Performance issues in DTM Migration Kit
Performance is one of the most important problems during migration process. The Migration Kit offers
a few methods for database operations like data migration. These methods are not equal is performance
is considered. Also, few product settings can influence the performance as well.
At first, let us review performance related factors and difficulties that user faces during data import.

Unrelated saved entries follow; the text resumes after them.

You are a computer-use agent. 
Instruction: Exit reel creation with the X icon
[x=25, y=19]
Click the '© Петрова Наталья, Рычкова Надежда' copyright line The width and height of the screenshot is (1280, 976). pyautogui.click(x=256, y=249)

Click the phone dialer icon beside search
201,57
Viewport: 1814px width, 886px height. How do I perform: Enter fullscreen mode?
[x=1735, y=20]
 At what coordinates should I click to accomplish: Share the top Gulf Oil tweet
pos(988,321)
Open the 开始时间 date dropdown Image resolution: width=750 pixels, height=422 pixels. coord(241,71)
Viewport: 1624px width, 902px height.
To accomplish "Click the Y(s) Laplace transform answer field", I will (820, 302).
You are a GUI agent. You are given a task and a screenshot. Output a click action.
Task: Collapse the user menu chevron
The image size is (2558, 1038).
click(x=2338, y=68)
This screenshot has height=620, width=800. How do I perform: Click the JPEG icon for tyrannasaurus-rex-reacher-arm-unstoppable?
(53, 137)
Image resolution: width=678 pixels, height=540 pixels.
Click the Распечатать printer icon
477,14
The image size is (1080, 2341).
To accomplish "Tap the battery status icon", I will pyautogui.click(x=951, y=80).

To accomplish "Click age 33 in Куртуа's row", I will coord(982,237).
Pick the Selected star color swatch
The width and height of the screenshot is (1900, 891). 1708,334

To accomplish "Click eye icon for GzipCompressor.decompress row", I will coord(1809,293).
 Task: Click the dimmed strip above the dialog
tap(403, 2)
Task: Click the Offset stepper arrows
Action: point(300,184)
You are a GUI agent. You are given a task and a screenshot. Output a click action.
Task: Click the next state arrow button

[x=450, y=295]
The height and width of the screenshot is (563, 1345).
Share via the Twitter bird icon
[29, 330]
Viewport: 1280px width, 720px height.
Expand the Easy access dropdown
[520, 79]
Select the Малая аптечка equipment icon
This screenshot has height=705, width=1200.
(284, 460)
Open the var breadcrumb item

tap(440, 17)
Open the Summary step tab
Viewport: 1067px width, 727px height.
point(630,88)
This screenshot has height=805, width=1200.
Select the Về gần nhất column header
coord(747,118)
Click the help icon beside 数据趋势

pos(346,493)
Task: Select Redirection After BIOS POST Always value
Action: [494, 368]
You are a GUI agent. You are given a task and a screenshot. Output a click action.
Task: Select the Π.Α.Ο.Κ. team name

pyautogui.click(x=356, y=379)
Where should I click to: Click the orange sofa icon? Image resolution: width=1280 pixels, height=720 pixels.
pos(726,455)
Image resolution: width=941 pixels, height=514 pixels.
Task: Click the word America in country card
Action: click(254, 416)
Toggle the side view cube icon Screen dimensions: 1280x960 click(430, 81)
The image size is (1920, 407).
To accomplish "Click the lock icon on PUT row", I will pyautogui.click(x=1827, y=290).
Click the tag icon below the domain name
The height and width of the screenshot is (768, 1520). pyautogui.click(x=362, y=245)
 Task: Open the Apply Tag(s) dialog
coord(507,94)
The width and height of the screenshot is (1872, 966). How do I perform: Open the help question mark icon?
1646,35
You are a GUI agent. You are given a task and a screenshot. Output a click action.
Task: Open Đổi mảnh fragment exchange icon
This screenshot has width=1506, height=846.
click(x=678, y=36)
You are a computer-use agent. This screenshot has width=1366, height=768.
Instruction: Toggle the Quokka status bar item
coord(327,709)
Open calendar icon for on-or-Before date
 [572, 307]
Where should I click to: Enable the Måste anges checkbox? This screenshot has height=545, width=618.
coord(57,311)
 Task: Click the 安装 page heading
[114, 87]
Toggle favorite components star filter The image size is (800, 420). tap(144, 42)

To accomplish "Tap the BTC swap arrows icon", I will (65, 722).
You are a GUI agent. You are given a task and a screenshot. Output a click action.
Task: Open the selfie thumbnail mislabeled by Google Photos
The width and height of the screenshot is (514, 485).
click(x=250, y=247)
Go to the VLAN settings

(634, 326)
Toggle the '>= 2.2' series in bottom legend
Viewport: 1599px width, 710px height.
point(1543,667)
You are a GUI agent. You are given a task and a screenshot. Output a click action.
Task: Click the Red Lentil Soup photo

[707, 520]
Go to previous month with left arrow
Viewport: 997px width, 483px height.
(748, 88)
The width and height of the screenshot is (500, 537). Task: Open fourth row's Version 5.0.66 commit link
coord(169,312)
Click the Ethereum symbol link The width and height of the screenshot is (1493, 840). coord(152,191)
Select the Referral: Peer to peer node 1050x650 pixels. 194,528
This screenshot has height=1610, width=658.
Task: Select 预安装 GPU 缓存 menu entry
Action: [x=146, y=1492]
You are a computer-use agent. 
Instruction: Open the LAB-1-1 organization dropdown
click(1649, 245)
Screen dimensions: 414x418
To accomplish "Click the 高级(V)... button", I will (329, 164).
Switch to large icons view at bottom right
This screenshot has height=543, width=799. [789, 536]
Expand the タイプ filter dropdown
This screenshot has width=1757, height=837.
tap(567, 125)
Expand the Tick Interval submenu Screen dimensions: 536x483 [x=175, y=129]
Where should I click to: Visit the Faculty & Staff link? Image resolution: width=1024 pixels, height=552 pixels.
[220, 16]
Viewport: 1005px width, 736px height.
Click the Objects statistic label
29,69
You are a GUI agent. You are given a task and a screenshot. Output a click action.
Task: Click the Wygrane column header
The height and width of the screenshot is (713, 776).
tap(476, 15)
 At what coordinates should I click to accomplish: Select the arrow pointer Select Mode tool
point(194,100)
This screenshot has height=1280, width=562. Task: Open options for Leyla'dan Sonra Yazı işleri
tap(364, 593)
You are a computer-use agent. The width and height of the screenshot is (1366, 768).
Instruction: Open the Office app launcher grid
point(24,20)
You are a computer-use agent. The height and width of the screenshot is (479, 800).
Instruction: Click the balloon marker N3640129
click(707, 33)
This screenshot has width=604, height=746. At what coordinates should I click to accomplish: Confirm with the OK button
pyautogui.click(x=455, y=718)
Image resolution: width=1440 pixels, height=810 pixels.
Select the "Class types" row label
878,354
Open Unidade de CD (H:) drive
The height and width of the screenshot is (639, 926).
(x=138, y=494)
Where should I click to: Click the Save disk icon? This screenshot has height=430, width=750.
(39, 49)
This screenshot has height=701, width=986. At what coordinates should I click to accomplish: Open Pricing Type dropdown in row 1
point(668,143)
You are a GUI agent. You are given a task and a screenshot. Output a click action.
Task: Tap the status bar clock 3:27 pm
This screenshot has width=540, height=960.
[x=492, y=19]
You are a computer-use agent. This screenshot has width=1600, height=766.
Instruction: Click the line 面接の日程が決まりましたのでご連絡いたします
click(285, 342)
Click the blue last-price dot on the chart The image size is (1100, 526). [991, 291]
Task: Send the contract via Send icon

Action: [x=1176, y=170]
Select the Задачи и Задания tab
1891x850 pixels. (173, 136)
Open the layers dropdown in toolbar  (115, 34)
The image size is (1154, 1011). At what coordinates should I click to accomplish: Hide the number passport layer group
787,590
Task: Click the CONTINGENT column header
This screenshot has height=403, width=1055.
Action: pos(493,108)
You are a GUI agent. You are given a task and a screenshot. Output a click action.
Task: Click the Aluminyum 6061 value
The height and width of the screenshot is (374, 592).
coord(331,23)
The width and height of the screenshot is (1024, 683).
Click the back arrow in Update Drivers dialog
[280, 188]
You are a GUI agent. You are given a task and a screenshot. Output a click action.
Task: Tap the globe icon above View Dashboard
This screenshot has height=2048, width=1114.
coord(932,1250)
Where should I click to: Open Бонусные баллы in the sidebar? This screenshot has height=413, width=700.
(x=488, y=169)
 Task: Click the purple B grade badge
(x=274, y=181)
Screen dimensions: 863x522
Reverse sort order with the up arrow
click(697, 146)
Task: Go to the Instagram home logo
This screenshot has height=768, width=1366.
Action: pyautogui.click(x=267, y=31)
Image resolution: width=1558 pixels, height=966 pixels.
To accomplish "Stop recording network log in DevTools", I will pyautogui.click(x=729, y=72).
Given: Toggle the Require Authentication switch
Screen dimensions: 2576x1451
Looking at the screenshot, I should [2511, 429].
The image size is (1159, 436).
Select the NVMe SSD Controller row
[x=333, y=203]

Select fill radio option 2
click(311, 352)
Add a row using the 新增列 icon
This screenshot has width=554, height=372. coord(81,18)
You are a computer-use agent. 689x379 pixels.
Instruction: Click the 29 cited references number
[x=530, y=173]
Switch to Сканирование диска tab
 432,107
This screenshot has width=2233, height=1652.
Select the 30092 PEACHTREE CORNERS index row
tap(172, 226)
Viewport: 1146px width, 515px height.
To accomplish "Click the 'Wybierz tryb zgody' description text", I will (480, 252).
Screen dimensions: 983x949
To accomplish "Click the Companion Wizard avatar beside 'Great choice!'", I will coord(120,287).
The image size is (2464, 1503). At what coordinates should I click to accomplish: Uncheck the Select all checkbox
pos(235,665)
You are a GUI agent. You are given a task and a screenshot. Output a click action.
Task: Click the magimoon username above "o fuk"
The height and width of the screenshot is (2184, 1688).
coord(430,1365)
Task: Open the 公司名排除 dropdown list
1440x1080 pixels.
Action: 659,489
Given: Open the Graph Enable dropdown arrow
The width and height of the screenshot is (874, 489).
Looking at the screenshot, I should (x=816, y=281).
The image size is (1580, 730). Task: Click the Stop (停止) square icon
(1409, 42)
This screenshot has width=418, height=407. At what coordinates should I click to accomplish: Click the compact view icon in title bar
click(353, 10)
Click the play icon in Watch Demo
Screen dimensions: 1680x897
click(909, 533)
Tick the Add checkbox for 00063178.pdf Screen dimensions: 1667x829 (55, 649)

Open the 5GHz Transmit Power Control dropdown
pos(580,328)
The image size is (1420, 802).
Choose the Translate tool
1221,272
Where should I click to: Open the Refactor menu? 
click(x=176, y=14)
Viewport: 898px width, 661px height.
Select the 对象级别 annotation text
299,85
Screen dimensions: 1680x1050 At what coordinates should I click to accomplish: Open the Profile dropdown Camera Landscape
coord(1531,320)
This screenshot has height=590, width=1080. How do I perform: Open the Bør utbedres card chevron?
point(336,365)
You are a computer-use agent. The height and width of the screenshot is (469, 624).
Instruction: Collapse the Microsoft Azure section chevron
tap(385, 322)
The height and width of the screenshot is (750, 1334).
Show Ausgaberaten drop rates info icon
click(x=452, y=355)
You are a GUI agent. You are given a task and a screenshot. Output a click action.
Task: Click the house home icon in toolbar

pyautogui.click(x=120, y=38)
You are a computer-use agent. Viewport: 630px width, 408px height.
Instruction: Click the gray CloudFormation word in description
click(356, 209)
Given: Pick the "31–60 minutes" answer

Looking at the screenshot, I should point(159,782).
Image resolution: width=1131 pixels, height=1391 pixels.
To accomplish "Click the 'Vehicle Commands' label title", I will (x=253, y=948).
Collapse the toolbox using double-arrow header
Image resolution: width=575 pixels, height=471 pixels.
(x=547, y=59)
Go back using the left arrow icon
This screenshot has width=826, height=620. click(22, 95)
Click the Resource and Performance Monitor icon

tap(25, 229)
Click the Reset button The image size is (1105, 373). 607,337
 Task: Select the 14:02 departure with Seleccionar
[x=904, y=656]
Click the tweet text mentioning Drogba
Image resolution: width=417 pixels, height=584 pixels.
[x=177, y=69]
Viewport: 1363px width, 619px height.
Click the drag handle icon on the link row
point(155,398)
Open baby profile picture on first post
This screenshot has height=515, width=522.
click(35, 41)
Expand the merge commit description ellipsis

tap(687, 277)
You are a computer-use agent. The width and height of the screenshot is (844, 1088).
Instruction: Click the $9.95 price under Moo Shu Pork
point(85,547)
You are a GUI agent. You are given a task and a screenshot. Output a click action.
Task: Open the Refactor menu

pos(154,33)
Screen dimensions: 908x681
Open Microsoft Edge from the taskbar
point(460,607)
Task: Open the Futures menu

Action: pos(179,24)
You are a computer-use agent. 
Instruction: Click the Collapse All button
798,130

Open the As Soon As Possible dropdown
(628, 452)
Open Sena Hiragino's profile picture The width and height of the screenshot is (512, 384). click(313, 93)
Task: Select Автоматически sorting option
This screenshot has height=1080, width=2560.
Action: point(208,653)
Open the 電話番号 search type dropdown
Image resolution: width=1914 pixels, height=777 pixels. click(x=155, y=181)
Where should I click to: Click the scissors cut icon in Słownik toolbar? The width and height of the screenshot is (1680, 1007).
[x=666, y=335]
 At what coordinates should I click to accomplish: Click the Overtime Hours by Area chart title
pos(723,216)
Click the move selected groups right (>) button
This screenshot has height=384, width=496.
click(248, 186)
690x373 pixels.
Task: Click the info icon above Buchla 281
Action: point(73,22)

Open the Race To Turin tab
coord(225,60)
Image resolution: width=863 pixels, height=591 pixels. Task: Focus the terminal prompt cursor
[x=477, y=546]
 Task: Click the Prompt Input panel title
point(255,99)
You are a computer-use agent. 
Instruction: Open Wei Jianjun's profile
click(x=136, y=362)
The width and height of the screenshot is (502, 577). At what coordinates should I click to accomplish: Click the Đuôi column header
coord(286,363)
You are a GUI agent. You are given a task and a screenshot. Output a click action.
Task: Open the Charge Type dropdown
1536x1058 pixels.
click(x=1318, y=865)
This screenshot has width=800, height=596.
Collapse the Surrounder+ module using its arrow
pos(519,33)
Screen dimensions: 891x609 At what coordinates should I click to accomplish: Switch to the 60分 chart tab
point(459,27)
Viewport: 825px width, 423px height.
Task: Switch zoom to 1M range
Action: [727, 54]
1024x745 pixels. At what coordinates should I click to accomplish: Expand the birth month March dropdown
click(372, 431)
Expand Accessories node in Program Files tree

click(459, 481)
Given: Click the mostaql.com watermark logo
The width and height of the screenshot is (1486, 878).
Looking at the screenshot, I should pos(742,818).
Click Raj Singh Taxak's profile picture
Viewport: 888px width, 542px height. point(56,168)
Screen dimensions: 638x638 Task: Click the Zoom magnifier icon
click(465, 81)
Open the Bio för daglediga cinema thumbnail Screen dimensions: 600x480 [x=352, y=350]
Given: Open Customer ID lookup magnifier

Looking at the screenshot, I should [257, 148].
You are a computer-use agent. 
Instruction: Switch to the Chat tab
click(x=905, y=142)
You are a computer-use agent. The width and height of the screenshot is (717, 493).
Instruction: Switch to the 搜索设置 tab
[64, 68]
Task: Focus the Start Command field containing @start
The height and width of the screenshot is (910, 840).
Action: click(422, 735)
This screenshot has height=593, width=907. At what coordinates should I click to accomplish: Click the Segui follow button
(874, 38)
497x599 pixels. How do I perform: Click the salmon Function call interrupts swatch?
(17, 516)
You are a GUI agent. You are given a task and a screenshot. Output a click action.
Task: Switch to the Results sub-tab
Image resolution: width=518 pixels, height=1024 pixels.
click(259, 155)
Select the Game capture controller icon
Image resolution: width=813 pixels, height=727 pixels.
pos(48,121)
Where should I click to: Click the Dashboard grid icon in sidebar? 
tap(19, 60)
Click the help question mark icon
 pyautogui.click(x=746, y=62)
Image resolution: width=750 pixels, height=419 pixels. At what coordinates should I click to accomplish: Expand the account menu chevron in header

A significant factor is presence of indexes and triggers for destination table except when the program
creates the table itself. In case the trigger for INSERT is present your database system will call it
after each inserted row. It may decrease import performance extremely. The simplest way to avoid the
problem is to disable all triggers for your target table when import works. Another way is to drop triggers
and to recreate them after the execution is complete if your database does not allow you to disable triggers
temporarily. It is a good idea to use "Execute SQL script" rule of DTM Migration Kit to disable/enable or
to drop/create triggers.
To demonstrate the influence of a trigger we've ran two tests with and without a trigger. During the test
we loaded one million rows from the text file into Microsoft SQL Server 2000 table. Our trigger was dummy,
it runs the simplest SQL statement like "select getdate()".
| | Without trigger | With trigger |
| Performance (rows per second) | 540 | 522 |
As you can see, even the simplest trigger can decrease import process performance for 3-4%.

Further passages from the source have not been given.